Long back we had published a report how anybody can hack WhatsApp using the SS7 flaw. The SS7 flaw has existed for eons now along with fixes but the GSM and Telecom companies are neither inclined nor bothered to patch their infrastructure against the flaw.
Now a cybersecurity company called Positive Technologies has come out with a video detail how anyone can hack any Gmail account with simply a name and a mobile number using the SS7 flaw. After hacking the Gmail account of the victim, the researchers then proceed to steal a Bitcoin Wallet using the same SS7 flaw. The Positive researchers sent their video to Thomas Fox-Brewster, an ace investigative reporter from Forbes along with the details how to achieve the hack.
The vulnerability lies in Signalling System 7, or SS7, the technology used by telecom operators, on which the highly secure messaging system and telephone calls rely. SS7 is a set of telephony signaling protocols developed in 1975, which is used to set up and tear down most of the world’s public switched telephone network (PSTN) telephone calls. It also performs number translation, local number portability, prepaid billing, Short Message Service (SMS), and other mass market services.
SS7 is vulnerable to hacking and this has been known since 2008. In 2014, the media reported a protocol vulnerability of SS7 by which both government agencies and non-state actors can track the movements of cell phone users from virtually anywhere in the world with a success rate of approximately 70%. In addition, eavesdropping is possible by using the protocol to forward calls and also facilitate decryption by requesting that each caller’s carrier release a temporary encryption key to unlock the communication after it has been recorded. Researchers created a tool (SnoopSnitch) which can warn when certain SS7 attacks occur against a phone and detect IMSI-catchers.
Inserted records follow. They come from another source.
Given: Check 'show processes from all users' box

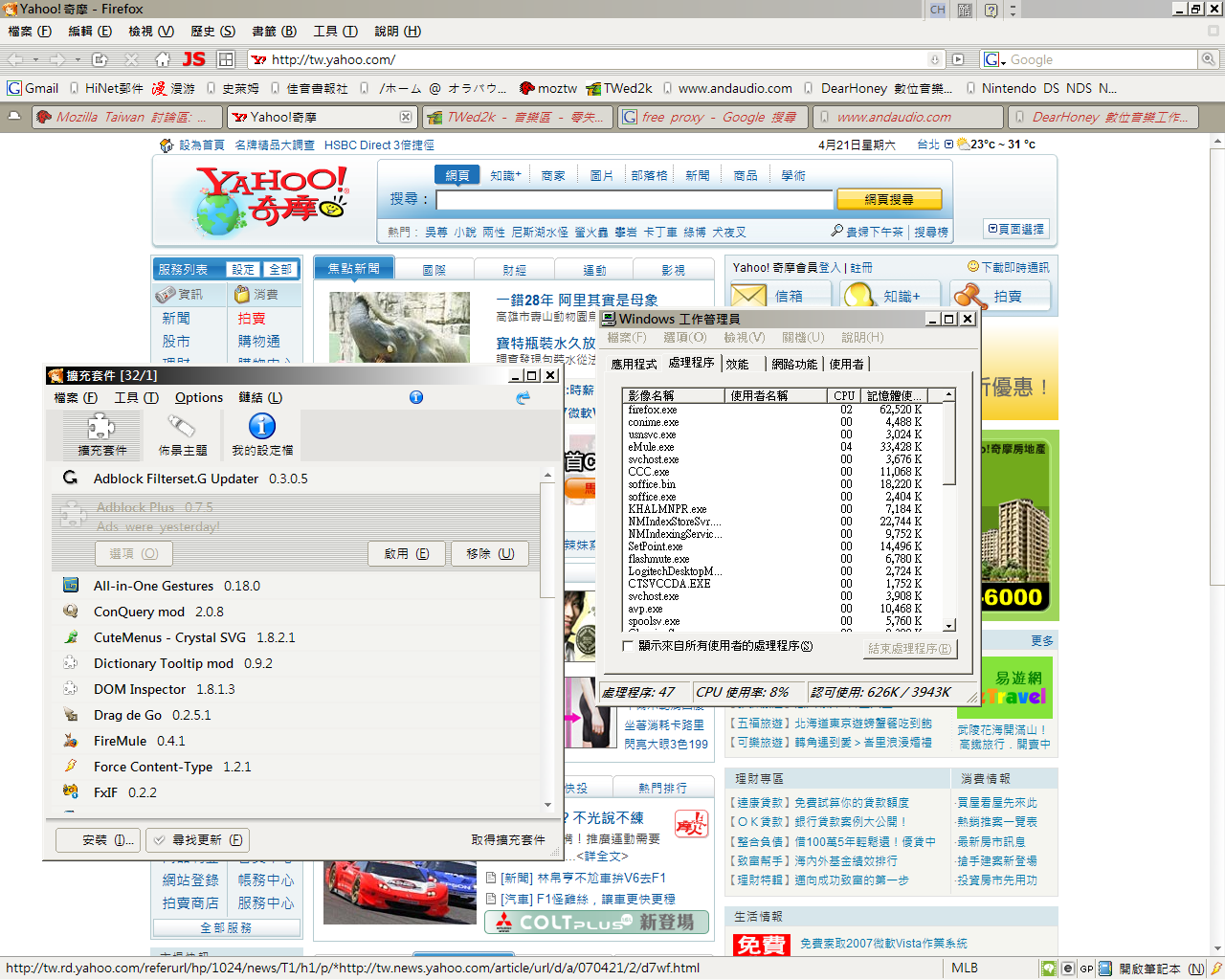Looking at the screenshot, I should point(628,646).
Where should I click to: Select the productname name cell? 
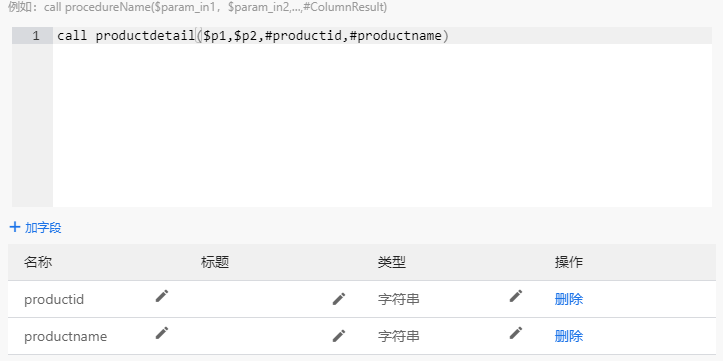click(x=65, y=337)
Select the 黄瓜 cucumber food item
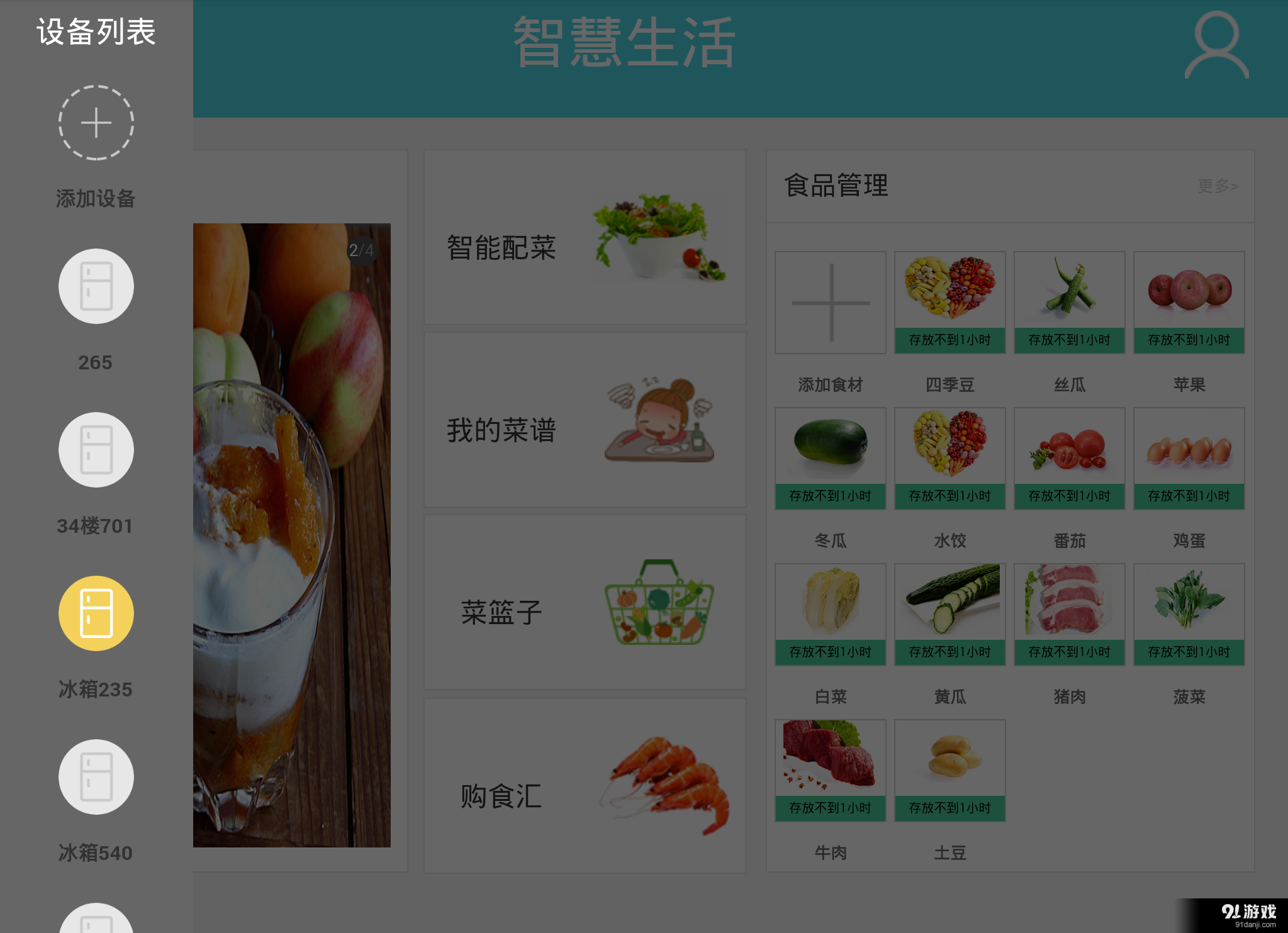Screen dimensions: 1288x933 [950, 615]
In the PoC video, the researchers used a phone number to first crack Google’s email service, Gmail. Once the email account was identified, the researchers sent a password request to Gmail servers. As per the protocol, Gmail sent the one-time authorization codes to the victim’s phone. Positive Technology researchers then used the SS7 flaw to intercept the SMS text containing the OTP. Once they got the OTP, hacking the victim’s Gmail account and resetting the password was easy. They immediately chose a new password and took control of the Gmail account.
Using these details they headed to the Coinbase website. Here also they used the same modus operandi, i.e. do another password reset using the email they had hacked. Coinbase also sent an OTP to the victim’s smartphone which was similarly hacked by the researchers using the same SS7 flaw. Once they had access to the OTP, they could reset the password to the victim’s Bitcoin Wallet and had access to all the bitcoins saved in the wallet.
“This hack would work for any resource – real currency or virtual currency – that uses SMS for password recovery,” said Positive researcher Dmitry Kurbatov told Forbes. “This is a vulnerability in mobile networks, which ultimately means it is an issue for everyone, especially services relying on the mobile network to send security codes.”
Accessing SS7 hackers has also become easy with easily available IMSI catchers. Kurbatov told Forbes that there are many websites on the dark web like Interconnector which sell SS7 services. “The risk lies in the fact that cybercriminals can potentially buy access to SS7 illegitimately [on the] dark web,” Kurbatov noted.